Source extract
▼

Oregon surgeon Nick Benton offers some important thoughts in response to my column on the supposed death of the private insurance industry:
I am a ENT maxillofacial surgeon in Corvallis, Oregon, for the past 20 years. The West was at the vanguard of managed care in the 1990s, and at the time, I was the Physician Director of Utilization Review for my 75-doctor multispecialty group. We did a lot of capitated care in those days. I have some comments about managed care then, and the coming ACO trend.
First: ACO's are just managed care, but supposedly with more data and transparency. If you don't think they are managed care, you are mistaken. They had to change the name, because managed care is so well known, and disliked by health care consumers.
Second: Just like before in the 90s, we will find that managed care will likely change provider behaviors temporarily, and there will be some "short term" savings. This will likely play out over a few years until reality sets in.

▲

(Stored items)
▼

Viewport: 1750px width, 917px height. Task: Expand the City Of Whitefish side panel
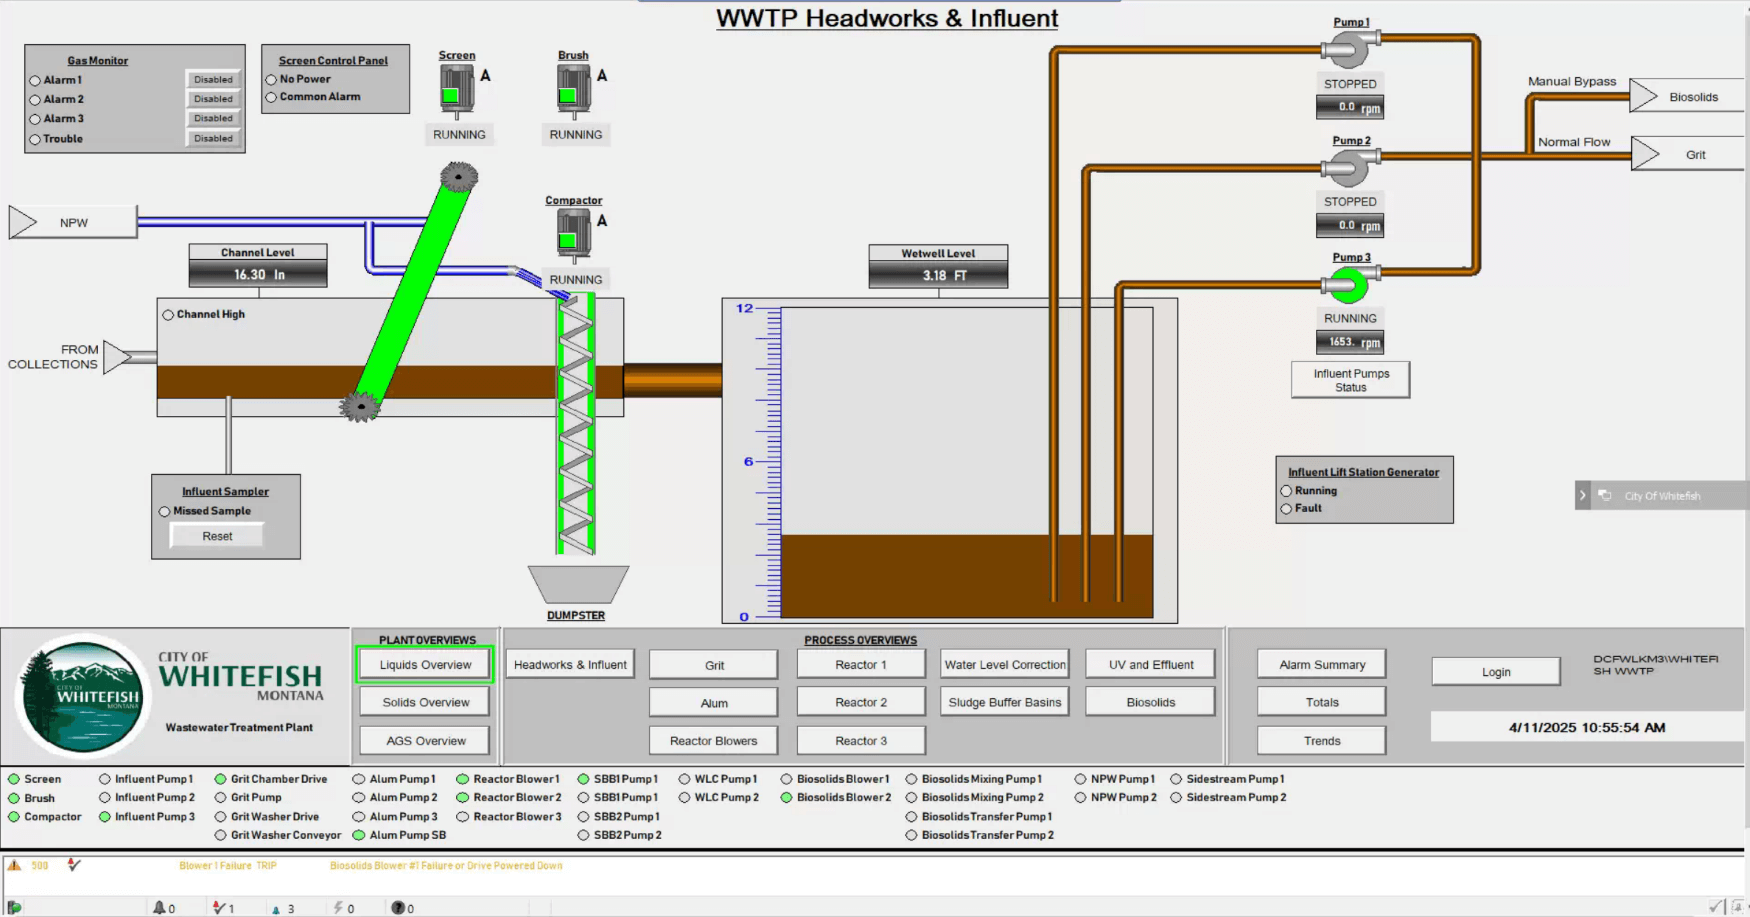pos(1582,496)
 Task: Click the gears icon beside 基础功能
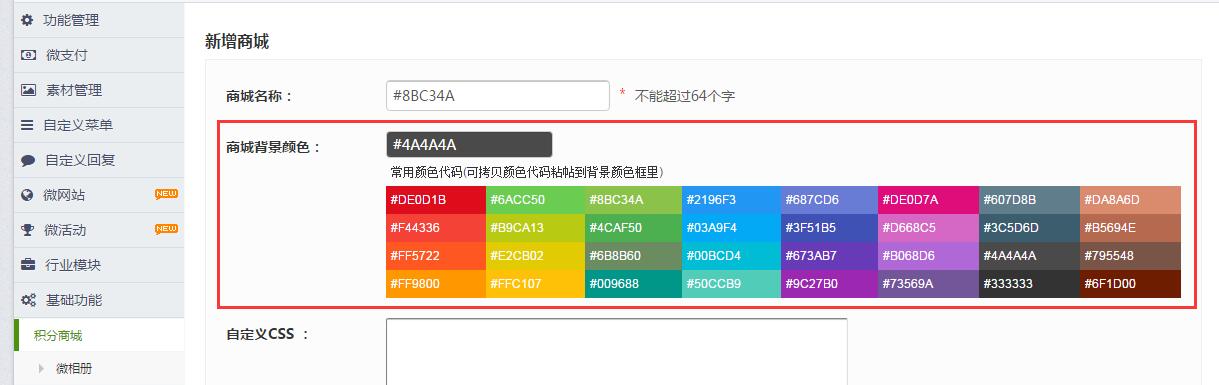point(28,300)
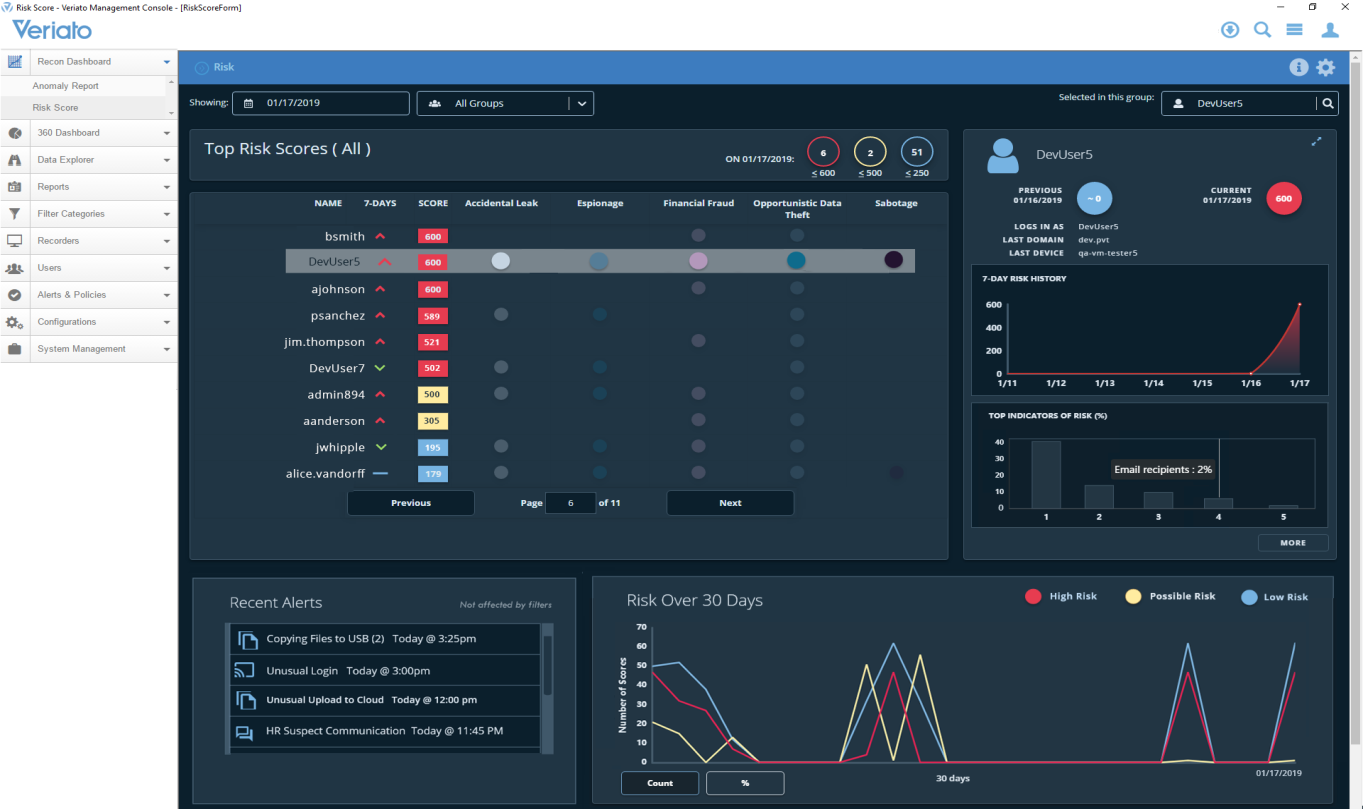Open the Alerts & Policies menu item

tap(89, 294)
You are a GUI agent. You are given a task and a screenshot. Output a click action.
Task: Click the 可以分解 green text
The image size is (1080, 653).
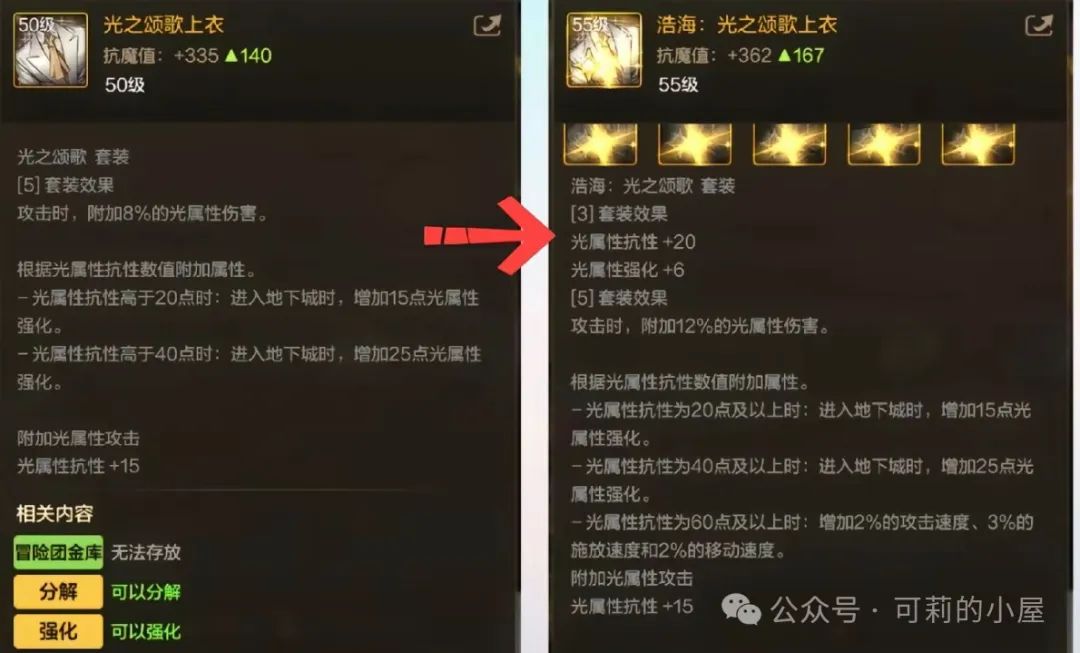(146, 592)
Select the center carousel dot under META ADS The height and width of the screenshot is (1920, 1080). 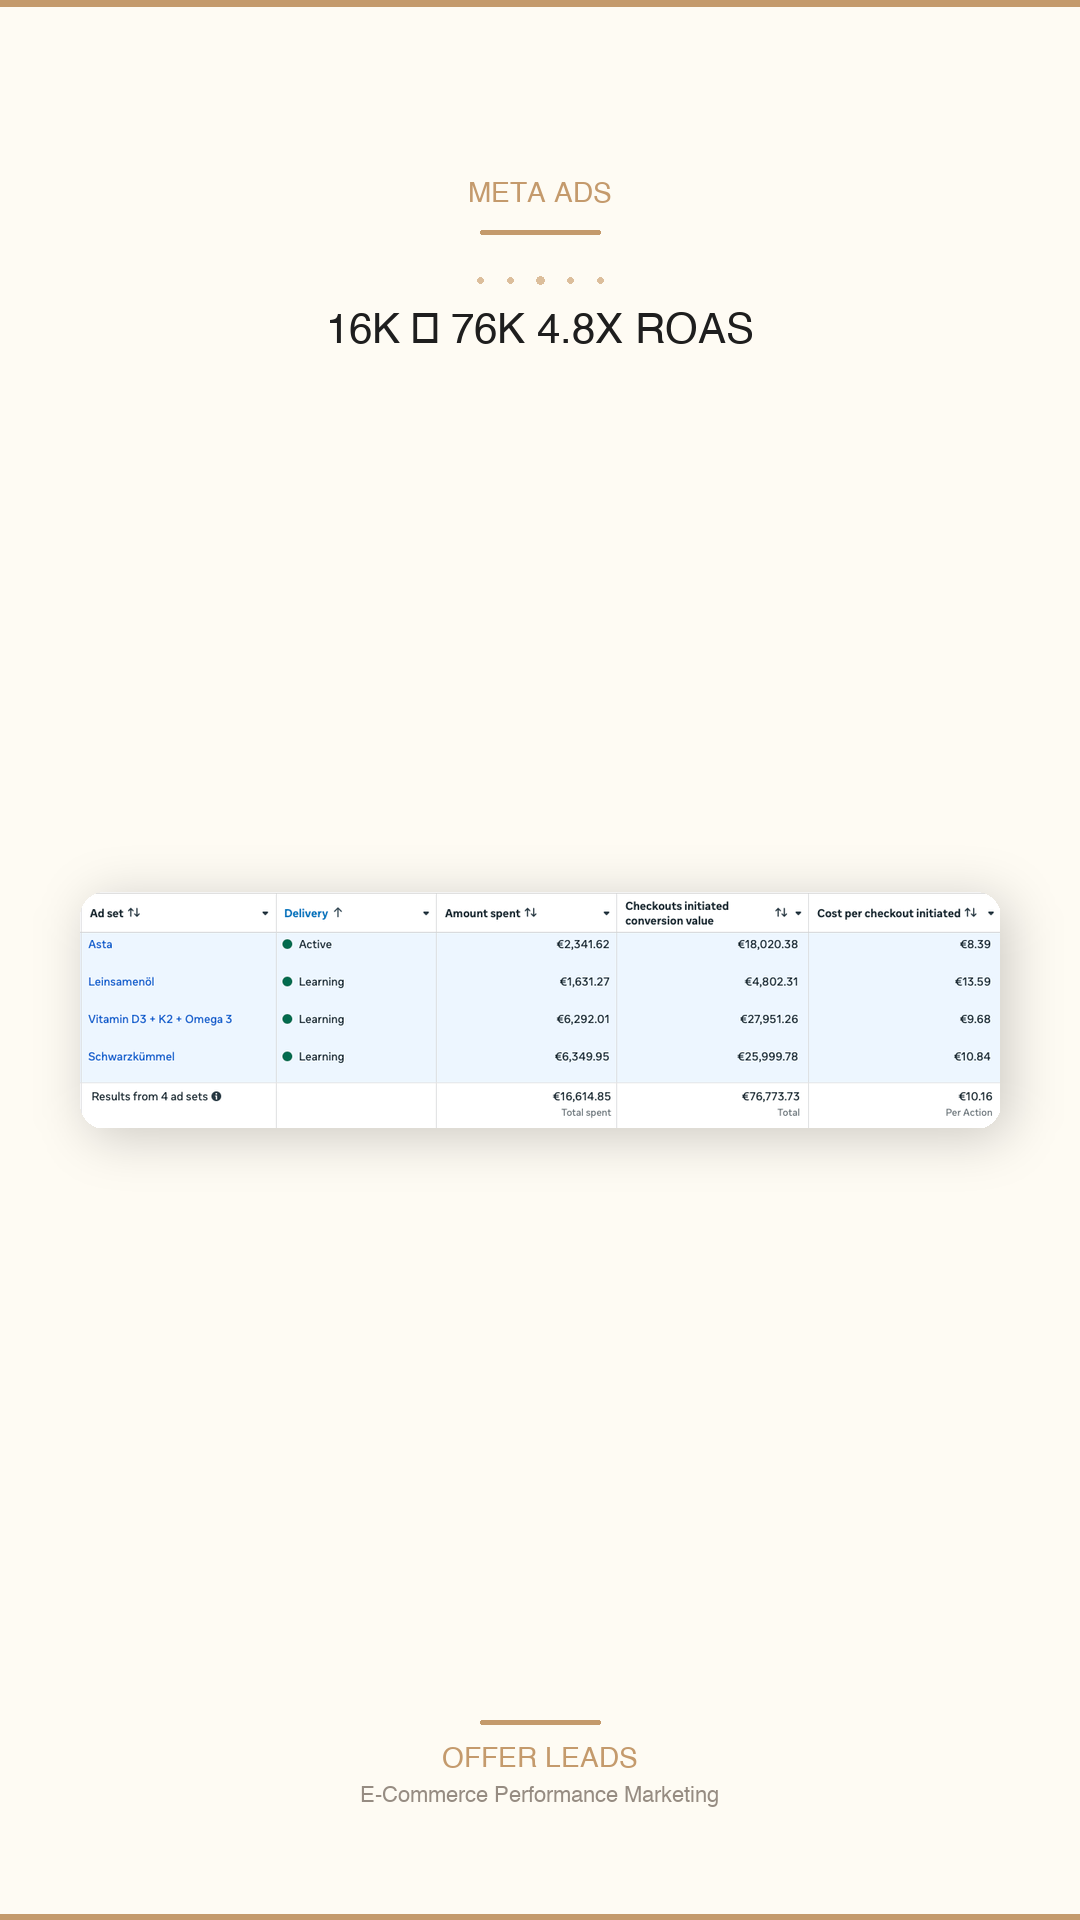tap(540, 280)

▲

Activity
Set down the passage on managed care word for word, starting at "Second: Just like" and ending at "reality sets in.". The stored lines have no role in this work.

Completed task
Second: Just like before in the 90s, we will find that managed care will likely change provider behaviors temporarily, and there will be some "short term" savings. This will likely play out over a few years until reality sets in.